Stored dataset items:

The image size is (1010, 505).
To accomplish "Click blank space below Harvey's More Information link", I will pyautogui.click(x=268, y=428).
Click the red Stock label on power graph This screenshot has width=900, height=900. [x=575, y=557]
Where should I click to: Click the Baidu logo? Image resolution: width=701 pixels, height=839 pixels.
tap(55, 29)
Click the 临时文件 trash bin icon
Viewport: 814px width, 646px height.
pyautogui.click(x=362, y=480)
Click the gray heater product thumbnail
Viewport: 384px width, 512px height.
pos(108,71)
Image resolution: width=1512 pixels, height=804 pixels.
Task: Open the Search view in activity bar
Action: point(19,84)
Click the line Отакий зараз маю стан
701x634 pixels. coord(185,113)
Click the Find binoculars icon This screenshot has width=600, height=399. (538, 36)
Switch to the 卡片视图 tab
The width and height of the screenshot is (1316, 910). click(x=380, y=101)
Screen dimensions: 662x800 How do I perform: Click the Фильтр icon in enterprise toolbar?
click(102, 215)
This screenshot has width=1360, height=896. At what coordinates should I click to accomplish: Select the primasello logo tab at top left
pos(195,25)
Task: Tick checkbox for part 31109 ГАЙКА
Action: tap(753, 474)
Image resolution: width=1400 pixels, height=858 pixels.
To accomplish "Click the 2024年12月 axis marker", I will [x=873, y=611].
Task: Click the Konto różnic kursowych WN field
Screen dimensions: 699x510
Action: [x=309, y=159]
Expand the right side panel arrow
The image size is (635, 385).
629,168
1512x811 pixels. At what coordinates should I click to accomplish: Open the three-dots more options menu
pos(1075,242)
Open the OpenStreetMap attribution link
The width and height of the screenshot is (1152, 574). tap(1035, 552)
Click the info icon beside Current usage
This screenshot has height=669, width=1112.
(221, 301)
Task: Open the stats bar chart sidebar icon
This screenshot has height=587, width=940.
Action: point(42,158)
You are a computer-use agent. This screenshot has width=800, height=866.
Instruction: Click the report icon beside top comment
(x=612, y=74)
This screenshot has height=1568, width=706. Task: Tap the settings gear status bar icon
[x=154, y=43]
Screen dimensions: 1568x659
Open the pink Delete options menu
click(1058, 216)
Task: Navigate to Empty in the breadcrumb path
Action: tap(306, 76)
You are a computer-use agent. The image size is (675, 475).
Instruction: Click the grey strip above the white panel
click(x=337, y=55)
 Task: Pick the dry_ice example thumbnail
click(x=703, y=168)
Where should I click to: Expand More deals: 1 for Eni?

What you will do:
Retype every record above exactly as it stands.

Answer for this exercise:
The image size is (1010, 505).
To accomplish "Click blank space below Harvey's More Information link", I will pyautogui.click(x=268, y=428).
Click the red Stock label on power graph This screenshot has width=900, height=900. [x=575, y=557]
Where should I click to: Click the Baidu logo? Image resolution: width=701 pixels, height=839 pixels.
tap(55, 29)
Click the 临时文件 trash bin icon
Viewport: 814px width, 646px height.
pyautogui.click(x=362, y=480)
Click the gray heater product thumbnail
Viewport: 384px width, 512px height.
pos(108,71)
Image resolution: width=1512 pixels, height=804 pixels.
Task: Open the Search view in activity bar
Action: point(19,84)
Click the line Отакий зараз маю стан
701x634 pixels. coord(185,113)
Click the Find binoculars icon This screenshot has width=600, height=399. (538, 36)
Switch to the 卡片视图 tab
The width and height of the screenshot is (1316, 910). click(x=380, y=101)
Screen dimensions: 662x800 How do I perform: Click the Фильтр icon in enterprise toolbar?
click(102, 215)
This screenshot has width=1360, height=896. At what coordinates should I click to accomplish: Select the primasello logo tab at top left
pos(195,25)
Task: Tick checkbox for part 31109 ГАЙКА
Action: tap(753, 474)
Image resolution: width=1400 pixels, height=858 pixels.
To accomplish "Click the 2024年12月 axis marker", I will [x=873, y=611].
Task: Click the Konto różnic kursowych WN field
Screen dimensions: 699x510
Action: [x=309, y=159]
Expand the right side panel arrow
The image size is (635, 385).
629,168
1512x811 pixels. At what coordinates should I click to accomplish: Open the three-dots more options menu
pos(1075,242)
Open the OpenStreetMap attribution link
The width and height of the screenshot is (1152, 574). tap(1035, 552)
Click the info icon beside Current usage
This screenshot has height=669, width=1112.
(221, 301)
Task: Open the stats bar chart sidebar icon
This screenshot has height=587, width=940.
Action: point(42,158)
You are a computer-use agent. This screenshot has width=800, height=866.
Instruction: Click the report icon beside top comment
(x=612, y=74)
This screenshot has height=1568, width=706. Task: Tap the settings gear status bar icon
[x=154, y=43]
Screen dimensions: 1568x659
Open the pink Delete options menu
click(1058, 216)
Task: Navigate to Empty in the breadcrumb path
Action: tap(306, 76)
You are a computer-use agent. The image size is (675, 475).
Instruction: Click the grey strip above the white panel
click(x=337, y=55)
 Task: Pick the dry_ice example thumbnail
click(x=703, y=168)
Where should I click to: Expand More deals: 1 for Eni?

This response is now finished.